Depuis la disparition progressive de la représentation dans ma peinture (1976), les images (abstraites) en peinture que je produis sont le résultat de questionnements successifs développés sur le processus de production – « reproduction » d’une image. Ce questionnement s’intéresse aux causes (incluant le hasard, l’aléatoire ) de l’apparition d’une image.
Le sujet de ma peinture est donc la représentation des ces causes : des codes (minimaux) : les bâtons, la ligne, les lignes, les points, les réseaux, les trames, les grilles, les quadrillages, des codes visuels, organisationnels de l’espace d’une feuille de papier qui permettraient de faire apparaître une image. Ma peinture prend donc sa vie, son existence dans le questionnement sur son existence.
… Le vrai carré est perfection (trop). Pour moi, il doit rester vide : nous ne pouvons rien construire dedans si ce ne sont d’autres carrés. Le Faux Carré est « magique », il est Aventure, il peut être harmonie et aussi perfection. Tout est possible, recherches de possibilités de construction dans un faux carré. M.P.

Marielle Prévost a réalisé une oeuvre « en secret », et pour autant, ce n’est pas une oeuvre clandestine. Bien plus préoccupée par la recherche que par l’exposition, (et la reconnaissance dont elle pouvait s’accompagner), M. ne cachait pas ce qu’elle réalisait. Au gré des rencontres, nous avons su ou vu se construire les gravures, les peintures, les dessins, et se succéder sans relâche les teintures, les impressions et les coutures, ou encore toutes sortes d’albums ou de carnets se remplir, pour constituer au fil des années, solidement, son oeuvre.

Ouvrir et parcourir les carnets, contempler à nouveau certaines gravures et peintures, choisis pour l’exposition de Cantomheuc, et puis en découvrir d’autres – peut- être jamais montrés ? – m’a beaucoup touchée. Il m’importe de formuler cette émotion pour la partager, et plus largement témoigner de ce que m’inspire « l’exposition en son absence »…

…Ce « continuum » nous oriente vers le principe sériel dont la recherche musicale est traversée à ce même moment. Compositions visuelles, chorégraphiques ou sonores répétitives sont alors structurées par la même pensée (Ensembles de « cellules » associées en progressions dynamiques, en trames évolutives). Dans le champ plastique, Marielle P. explore les possibilités spatiales de la gravure : celles du geste réitéré, du multiple et des symétries …

… Opulence des courbes et des boucles, jouissance du motif répété, de l’ornement, comme dans les bijoux choisis et portés en nombre à chaque doigt, et dont le poids n’a jamais gêné la maîtrise du crayon, du pinceau ou des burins.

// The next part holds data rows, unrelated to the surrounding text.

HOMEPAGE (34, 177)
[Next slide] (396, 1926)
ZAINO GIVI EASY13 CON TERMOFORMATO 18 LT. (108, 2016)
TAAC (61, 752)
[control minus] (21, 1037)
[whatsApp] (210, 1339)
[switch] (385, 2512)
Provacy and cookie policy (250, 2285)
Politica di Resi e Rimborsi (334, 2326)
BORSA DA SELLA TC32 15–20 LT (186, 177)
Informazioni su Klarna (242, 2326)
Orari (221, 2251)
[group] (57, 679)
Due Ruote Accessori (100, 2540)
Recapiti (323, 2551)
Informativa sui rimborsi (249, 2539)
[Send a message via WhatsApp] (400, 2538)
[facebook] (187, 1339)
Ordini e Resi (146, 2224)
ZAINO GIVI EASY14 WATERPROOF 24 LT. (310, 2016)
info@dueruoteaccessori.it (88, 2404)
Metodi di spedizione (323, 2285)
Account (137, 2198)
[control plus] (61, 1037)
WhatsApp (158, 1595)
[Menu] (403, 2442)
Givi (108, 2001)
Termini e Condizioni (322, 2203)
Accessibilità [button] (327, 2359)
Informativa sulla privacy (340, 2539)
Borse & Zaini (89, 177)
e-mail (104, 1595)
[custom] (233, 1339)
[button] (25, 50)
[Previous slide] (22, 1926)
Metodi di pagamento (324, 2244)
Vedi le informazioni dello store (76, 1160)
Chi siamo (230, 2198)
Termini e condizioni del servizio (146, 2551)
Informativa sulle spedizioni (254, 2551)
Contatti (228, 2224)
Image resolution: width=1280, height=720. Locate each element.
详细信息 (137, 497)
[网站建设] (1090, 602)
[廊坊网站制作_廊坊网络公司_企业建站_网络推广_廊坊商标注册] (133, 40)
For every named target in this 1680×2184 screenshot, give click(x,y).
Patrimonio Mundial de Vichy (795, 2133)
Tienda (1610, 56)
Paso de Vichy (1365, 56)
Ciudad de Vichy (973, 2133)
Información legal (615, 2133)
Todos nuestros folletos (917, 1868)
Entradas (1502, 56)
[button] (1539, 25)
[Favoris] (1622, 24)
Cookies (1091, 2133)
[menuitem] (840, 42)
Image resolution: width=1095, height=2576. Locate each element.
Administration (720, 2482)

Marielle écrit, enlumine, change d’échelle avec aisance.
Sa disponibilité créatrice reposant sur une attention de chaque étape, tout choix, d’un support à la teinte et le grain d’un papier, fait l’objet d’un examen approfondi…

Sa disponibilité créatrice reposant sur une attention de chaque étape, tout choix, d’un support à la teinte et le grain d’un papier, fait l’objet d’un examen approfondi…
… Marielle travaillait, beaucoup, mais pas en marginale solitaire. Gravures, peintures, recherches textiles prouvent sa connaissance des questionnements contemporains, et les références sont assumées, avec liberté et distance. L’œuvre très élaborée, peut aller sans trembler de la sobriété la plus exigeante à la débauche colorée fracassante : une jubilation contagieuse des accouplements chromatiques, où l’on savoure avec gourmandise les contrastes soigneusement dosés, les couleurs poussées au maximum de leur saturation.
Dans cet excès, le nombre, la duplication, la réplication et le morcellement jouent leur rôle. Cases, cellules, modules, signes, circuits, résilles et réseaux, croix et croisements, bifurcations aménagent des territoires plus vastes que ses feuilles. Mais imperceptiblement, la partition se dérègle.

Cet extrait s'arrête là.